◆ **PROMPT**: Set down all the entries again, word for word.
--- AVAILABLE DATA Enclosed Below ---
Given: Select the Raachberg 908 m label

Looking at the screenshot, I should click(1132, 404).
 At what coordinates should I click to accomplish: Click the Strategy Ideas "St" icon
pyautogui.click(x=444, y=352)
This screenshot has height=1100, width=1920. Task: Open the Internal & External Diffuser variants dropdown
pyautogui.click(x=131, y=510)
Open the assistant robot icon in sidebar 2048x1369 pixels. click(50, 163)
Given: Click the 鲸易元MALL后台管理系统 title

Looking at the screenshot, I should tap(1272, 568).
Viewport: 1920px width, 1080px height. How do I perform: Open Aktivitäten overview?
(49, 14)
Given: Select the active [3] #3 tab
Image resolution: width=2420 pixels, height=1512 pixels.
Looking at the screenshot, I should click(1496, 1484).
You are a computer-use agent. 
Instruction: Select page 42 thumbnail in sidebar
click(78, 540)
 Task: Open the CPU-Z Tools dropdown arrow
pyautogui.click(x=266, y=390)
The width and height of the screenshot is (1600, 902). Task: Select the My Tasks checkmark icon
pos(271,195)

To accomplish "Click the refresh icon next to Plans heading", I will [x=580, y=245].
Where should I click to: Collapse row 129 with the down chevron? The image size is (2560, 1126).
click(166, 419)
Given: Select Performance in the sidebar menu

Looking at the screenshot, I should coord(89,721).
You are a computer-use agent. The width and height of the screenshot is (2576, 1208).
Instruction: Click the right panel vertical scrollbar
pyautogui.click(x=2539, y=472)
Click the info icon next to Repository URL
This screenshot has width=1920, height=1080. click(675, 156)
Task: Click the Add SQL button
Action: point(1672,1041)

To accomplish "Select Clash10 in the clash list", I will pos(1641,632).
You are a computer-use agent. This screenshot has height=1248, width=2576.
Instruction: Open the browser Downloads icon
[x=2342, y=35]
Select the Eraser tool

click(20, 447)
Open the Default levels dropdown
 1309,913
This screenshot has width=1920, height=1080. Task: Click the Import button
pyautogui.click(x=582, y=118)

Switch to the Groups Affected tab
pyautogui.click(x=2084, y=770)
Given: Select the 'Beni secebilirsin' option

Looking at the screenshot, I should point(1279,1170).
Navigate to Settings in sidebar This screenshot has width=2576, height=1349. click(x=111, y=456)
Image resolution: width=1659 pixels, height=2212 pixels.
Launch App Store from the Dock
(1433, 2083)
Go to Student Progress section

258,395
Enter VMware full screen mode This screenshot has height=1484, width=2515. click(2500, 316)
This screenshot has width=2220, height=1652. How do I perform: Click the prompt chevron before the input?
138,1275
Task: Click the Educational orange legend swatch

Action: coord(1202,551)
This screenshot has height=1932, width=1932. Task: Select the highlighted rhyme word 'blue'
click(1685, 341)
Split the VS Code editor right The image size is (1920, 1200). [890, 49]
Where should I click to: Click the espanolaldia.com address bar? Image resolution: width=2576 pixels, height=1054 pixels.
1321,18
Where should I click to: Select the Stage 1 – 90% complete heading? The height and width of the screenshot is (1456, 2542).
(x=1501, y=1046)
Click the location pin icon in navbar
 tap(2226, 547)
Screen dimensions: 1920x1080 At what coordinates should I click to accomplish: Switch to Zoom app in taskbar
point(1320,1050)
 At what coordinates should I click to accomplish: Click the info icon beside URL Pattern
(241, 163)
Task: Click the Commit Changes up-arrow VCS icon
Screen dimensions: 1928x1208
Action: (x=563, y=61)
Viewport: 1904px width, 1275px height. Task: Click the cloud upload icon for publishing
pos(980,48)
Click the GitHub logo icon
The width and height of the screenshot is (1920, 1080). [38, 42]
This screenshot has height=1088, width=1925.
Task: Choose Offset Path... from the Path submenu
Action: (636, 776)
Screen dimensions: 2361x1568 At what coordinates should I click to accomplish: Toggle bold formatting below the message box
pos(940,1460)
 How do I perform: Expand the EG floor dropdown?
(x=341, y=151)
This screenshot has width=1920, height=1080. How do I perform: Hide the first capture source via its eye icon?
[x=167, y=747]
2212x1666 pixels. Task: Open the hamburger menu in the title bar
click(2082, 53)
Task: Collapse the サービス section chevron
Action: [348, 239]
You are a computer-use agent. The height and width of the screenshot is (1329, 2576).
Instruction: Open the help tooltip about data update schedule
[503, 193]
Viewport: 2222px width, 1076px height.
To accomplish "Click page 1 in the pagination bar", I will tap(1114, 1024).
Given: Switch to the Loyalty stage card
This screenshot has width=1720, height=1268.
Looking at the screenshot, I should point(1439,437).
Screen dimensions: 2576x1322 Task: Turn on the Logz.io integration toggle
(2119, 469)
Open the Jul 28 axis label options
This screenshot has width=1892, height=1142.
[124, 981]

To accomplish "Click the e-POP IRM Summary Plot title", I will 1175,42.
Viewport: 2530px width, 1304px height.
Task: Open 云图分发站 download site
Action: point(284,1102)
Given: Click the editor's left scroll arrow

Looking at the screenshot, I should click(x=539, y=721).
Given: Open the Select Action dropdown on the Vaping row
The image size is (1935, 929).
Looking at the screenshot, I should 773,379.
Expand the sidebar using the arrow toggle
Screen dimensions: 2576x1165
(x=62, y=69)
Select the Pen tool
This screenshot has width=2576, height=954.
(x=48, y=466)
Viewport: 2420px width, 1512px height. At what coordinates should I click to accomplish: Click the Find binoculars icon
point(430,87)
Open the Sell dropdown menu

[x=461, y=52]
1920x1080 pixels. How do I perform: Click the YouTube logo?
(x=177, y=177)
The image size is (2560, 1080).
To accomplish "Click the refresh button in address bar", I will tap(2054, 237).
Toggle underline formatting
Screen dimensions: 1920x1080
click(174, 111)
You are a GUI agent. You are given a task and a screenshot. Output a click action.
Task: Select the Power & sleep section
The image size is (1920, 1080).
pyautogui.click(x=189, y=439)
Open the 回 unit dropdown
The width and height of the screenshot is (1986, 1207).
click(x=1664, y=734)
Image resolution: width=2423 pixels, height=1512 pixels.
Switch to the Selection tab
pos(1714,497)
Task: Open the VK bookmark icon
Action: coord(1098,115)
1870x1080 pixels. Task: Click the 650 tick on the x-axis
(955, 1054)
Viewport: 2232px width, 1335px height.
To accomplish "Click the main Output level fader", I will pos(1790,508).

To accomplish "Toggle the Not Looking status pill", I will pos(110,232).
--- End of Enclosed AVAILABLE DATA ---
◆ **SOLUTION TO THE EXERCISE**:
Given: Select the Raachberg 908 m label

Looking at the screenshot, I should click(1132, 404).
 At what coordinates should I click to accomplish: Click the Strategy Ideas "St" icon
pyautogui.click(x=444, y=352)
This screenshot has height=1100, width=1920. Task: Open the Internal & External Diffuser variants dropdown
pyautogui.click(x=131, y=510)
Open the assistant robot icon in sidebar 2048x1369 pixels. click(50, 163)
Given: Click the 鲸易元MALL后台管理系统 title

Looking at the screenshot, I should tap(1272, 568).
Viewport: 1920px width, 1080px height. How do I perform: Open Aktivitäten overview?
(49, 14)
Given: Select the active [3] #3 tab
Image resolution: width=2420 pixels, height=1512 pixels.
Looking at the screenshot, I should click(1496, 1484).
You are a computer-use agent. 
Instruction: Select page 42 thumbnail in sidebar
click(78, 540)
 Task: Open the CPU-Z Tools dropdown arrow
pyautogui.click(x=266, y=390)
The width and height of the screenshot is (1600, 902). Task: Select the My Tasks checkmark icon
pos(271,195)

To accomplish "Click the refresh icon next to Plans heading", I will [x=580, y=245].
Where should I click to: Collapse row 129 with the down chevron? The image size is (2560, 1126).
click(166, 419)
Given: Select Performance in the sidebar menu

Looking at the screenshot, I should coord(89,721).
You are a computer-use agent. The width and height of the screenshot is (2576, 1208).
Instruction: Click the right panel vertical scrollbar
pyautogui.click(x=2539, y=472)
Click the info icon next to Repository URL
This screenshot has width=1920, height=1080. click(675, 156)
Task: Click the Add SQL button
Action: point(1672,1041)

To accomplish "Select Clash10 in the clash list", I will pos(1641,632).
You are a computer-use agent. This screenshot has height=1248, width=2576.
Instruction: Open the browser Downloads icon
[x=2342, y=35]
Select the Eraser tool

click(20, 447)
Open the Default levels dropdown
 1309,913
This screenshot has width=1920, height=1080. Task: Click the Import button
pyautogui.click(x=582, y=118)

Switch to the Groups Affected tab
pyautogui.click(x=2084, y=770)
Given: Select the 'Beni secebilirsin' option

Looking at the screenshot, I should point(1279,1170).
Navigate to Settings in sidebar This screenshot has width=2576, height=1349. click(x=111, y=456)
Image resolution: width=1659 pixels, height=2212 pixels.
Launch App Store from the Dock
(1433, 2083)
Go to Student Progress section

258,395
Enter VMware full screen mode This screenshot has height=1484, width=2515. click(2500, 316)
This screenshot has width=2220, height=1652. How do I perform: Click the prompt chevron before the input?
138,1275
Task: Click the Educational orange legend swatch

Action: coord(1202,551)
This screenshot has height=1932, width=1932. Task: Select the highlighted rhyme word 'blue'
click(1685, 341)
Split the VS Code editor right The image size is (1920, 1200). [890, 49]
Where should I click to: Click the espanolaldia.com address bar? Image resolution: width=2576 pixels, height=1054 pixels.
1321,18
Where should I click to: Select the Stage 1 – 90% complete heading? The height and width of the screenshot is (1456, 2542).
(x=1501, y=1046)
Click the location pin icon in navbar
 tap(2226, 547)
Screen dimensions: 1920x1080 At what coordinates should I click to accomplish: Switch to Zoom app in taskbar
point(1320,1050)
 At what coordinates should I click to accomplish: Click the info icon beside URL Pattern
(241, 163)
Task: Click the Commit Changes up-arrow VCS icon
Screen dimensions: 1928x1208
Action: (x=563, y=61)
Viewport: 1904px width, 1275px height. Task: Click the cloud upload icon for publishing
pos(980,48)
Click the GitHub logo icon
The width and height of the screenshot is (1920, 1080). [38, 42]
This screenshot has height=1088, width=1925.
Task: Choose Offset Path... from the Path submenu
Action: (636, 776)
Screen dimensions: 2361x1568 At what coordinates should I click to accomplish: Toggle bold formatting below the message box
pos(940,1460)
 How do I perform: Expand the EG floor dropdown?
(x=341, y=151)
This screenshot has width=1920, height=1080. How do I perform: Hide the first capture source via its eye icon?
[x=167, y=747]
2212x1666 pixels. Task: Open the hamburger menu in the title bar
click(2082, 53)
Task: Collapse the サービス section chevron
Action: [348, 239]
You are a computer-use agent. The height and width of the screenshot is (1329, 2576).
Instruction: Open the help tooltip about data update schedule
[503, 193]
Viewport: 2222px width, 1076px height.
To accomplish "Click page 1 in the pagination bar", I will tap(1114, 1024).
Given: Switch to the Loyalty stage card
This screenshot has width=1720, height=1268.
Looking at the screenshot, I should point(1439,437).
Screen dimensions: 2576x1322 Task: Turn on the Logz.io integration toggle
(2119, 469)
Open the Jul 28 axis label options
This screenshot has width=1892, height=1142.
[124, 981]

To accomplish "Click the e-POP IRM Summary Plot title", I will 1175,42.
Viewport: 2530px width, 1304px height.
Task: Open 云图分发站 download site
Action: point(284,1102)
Given: Click the editor's left scroll arrow

Looking at the screenshot, I should click(x=539, y=721).
Given: Open the Select Action dropdown on the Vaping row
The image size is (1935, 929).
Looking at the screenshot, I should 773,379.
Expand the sidebar using the arrow toggle
Screen dimensions: 2576x1165
(x=62, y=69)
Select the Pen tool
This screenshot has width=2576, height=954.
(x=48, y=466)
Viewport: 2420px width, 1512px height. At what coordinates should I click to accomplish: Click the Find binoculars icon
point(430,87)
Open the Sell dropdown menu

[x=461, y=52]
1920x1080 pixels. How do I perform: Click the YouTube logo?
(x=177, y=177)
The image size is (2560, 1080).
To accomplish "Click the refresh button in address bar", I will tap(2054, 237).
Toggle underline formatting
Screen dimensions: 1920x1080
click(174, 111)
You are a GUI agent. You are given a task and a screenshot. Output a click action.
Task: Select the Power & sleep section
The image size is (1920, 1080).
pyautogui.click(x=189, y=439)
Open the 回 unit dropdown
The width and height of the screenshot is (1986, 1207).
click(x=1664, y=734)
Image resolution: width=2423 pixels, height=1512 pixels.
Switch to the Selection tab
pos(1714,497)
Task: Open the VK bookmark icon
Action: coord(1098,115)
1870x1080 pixels. Task: Click the 650 tick on the x-axis
(955, 1054)
Viewport: 2232px width, 1335px height.
To accomplish "Click the main Output level fader", I will pos(1790,508).

To accomplish "Toggle the Not Looking status pill", I will pos(110,232).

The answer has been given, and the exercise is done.